Information provided —

Start of Block

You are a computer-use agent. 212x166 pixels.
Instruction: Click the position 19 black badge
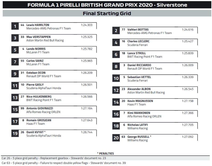[15, 134]
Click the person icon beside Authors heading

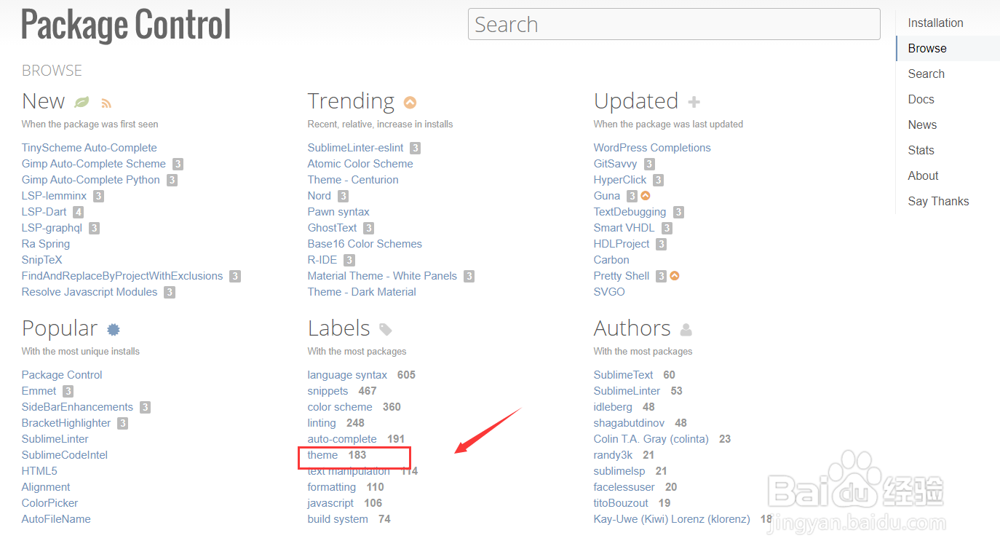pyautogui.click(x=686, y=330)
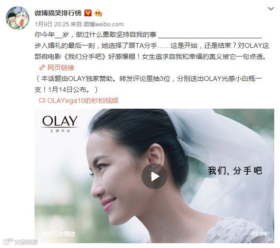280x248 pixels.
Task: Open the 微博搞笑排行榜 account name link
Action: pyautogui.click(x=58, y=13)
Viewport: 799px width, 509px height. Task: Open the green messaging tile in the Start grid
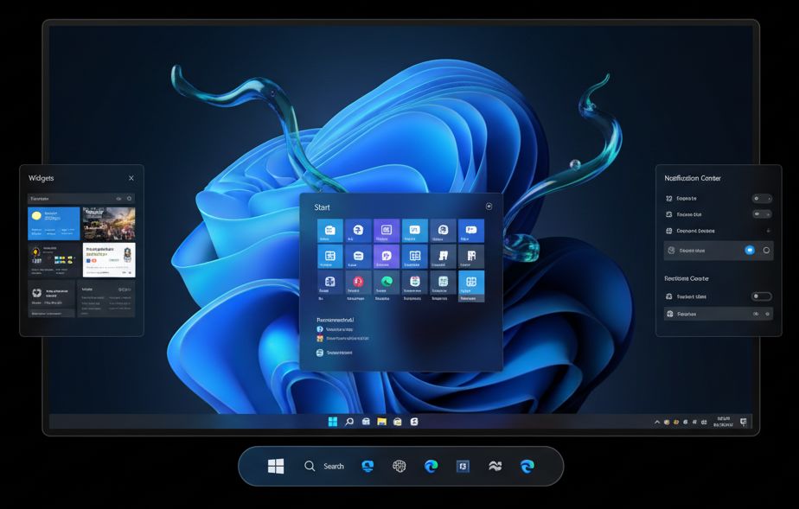click(x=386, y=282)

End of Block

Exercise — Working from the line with "Viewport: 799px width, 509px" to the last line of the material above, repeat each line exactly and leave out the pictures.

Task solution —
Viewport: 799px width, 509px height. Task: Open the green messaging tile in the Start grid
click(x=386, y=282)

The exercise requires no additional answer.